In Greek mythology, the Sirens were dangerous and beautiful creatures, portrayed as femme fatales who lured nearby sailors with their enchanting music and voices to shipwreck on the rocky coast of their island.
They are mantic creatures like the Sphinx with whom they have much in common, knowing both the past and the future,” Harrison observed. “Their song takes effect at midday, in a windless calm. The end of that song is death.” That the sailors’ flesh is rotting away, though, would suggest it has not been eaten. It has been suggested that, with their feathers stolen, their divine nature kept them alive, but unable to feed for their visitors, who starved to death by refusing to leave.
In Argonautica (4.891–919), Jason had been warned by Chiron that Orpheus would be necessary in his journey. When Orpheus heard their voices, he drew out his lyre and played his music more beautifully than they, drowning out their voices. One of the crew, however, the sharp-eared hero Butes, heard the song and leapt into the sea, but he was caught up and carried safely away by the goddess Aphrodite.
Odysseus was curious as to what the Sirens sang to him, so, on Circe‘s advice, he had all of his sailors plug their ears with beeswax and tie him to the mast. He ordered his men to leave him tied tightly to the mast, no matter how much he would beg. When he heard their beautiful song, he ordered the sailors to untie him but they bound him tighter. When they had passed out of earshot, Odysseus demonstrated with his frowns to be released.

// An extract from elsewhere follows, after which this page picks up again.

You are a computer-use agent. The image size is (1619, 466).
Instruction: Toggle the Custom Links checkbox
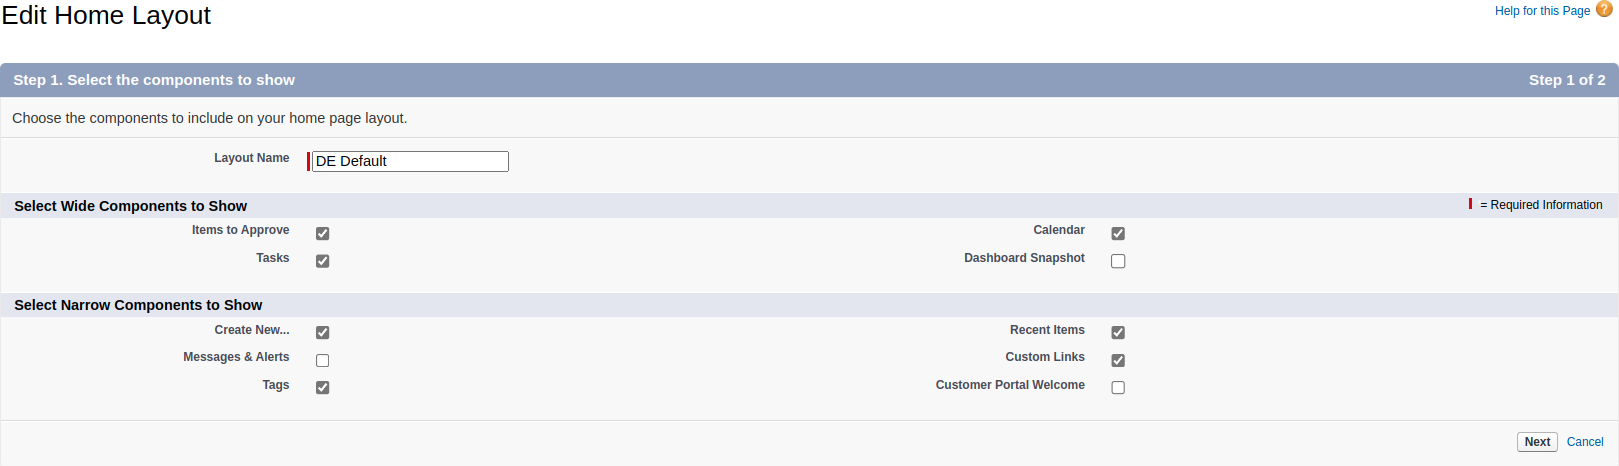(1118, 360)
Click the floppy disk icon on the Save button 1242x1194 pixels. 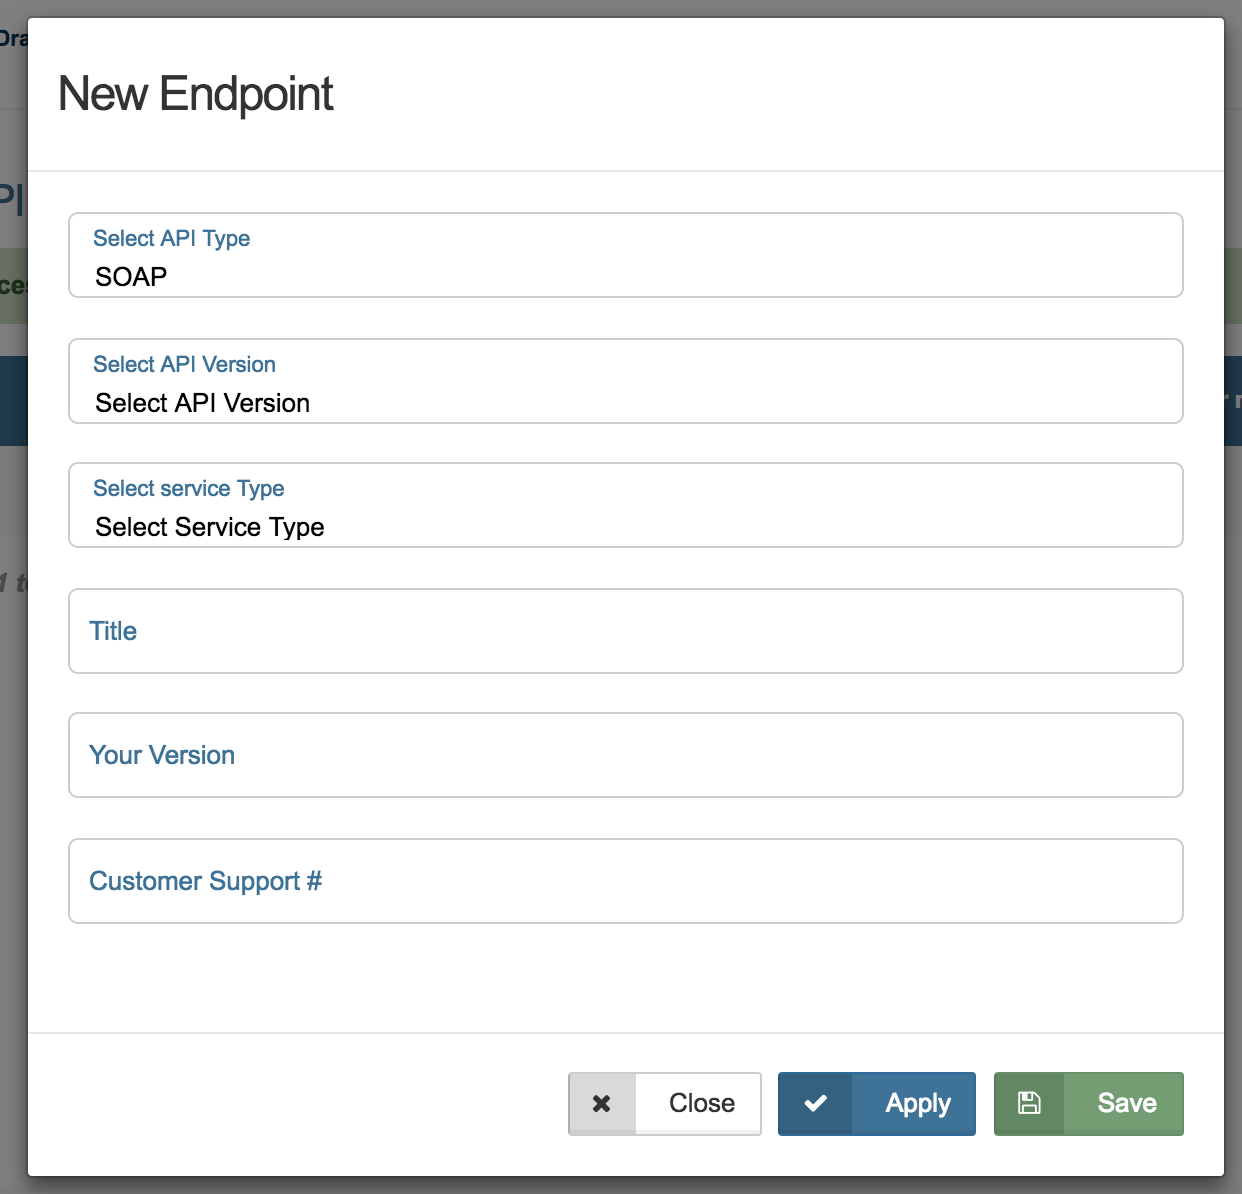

Some post-Homeric authors state that the Sirens were fated to die if someone heard their singing and escaped them, and that after Odysseus passed by they therefore flung themselves into the water and perished. It is also said that Hera, queen of the gods, persuaded the Sirens to enter a singing contest with the Muses. The Muses won the competition and then plucked out all of the Sirens’ feathers and made crowns out of them. Out of their anguish from losing the competition, writesStephanus of Byzantium, the Sirens turned white and fell into the sea at Aptera (“featherless”), where they formed the islands in the bay that were called Souda (modern Lefkai).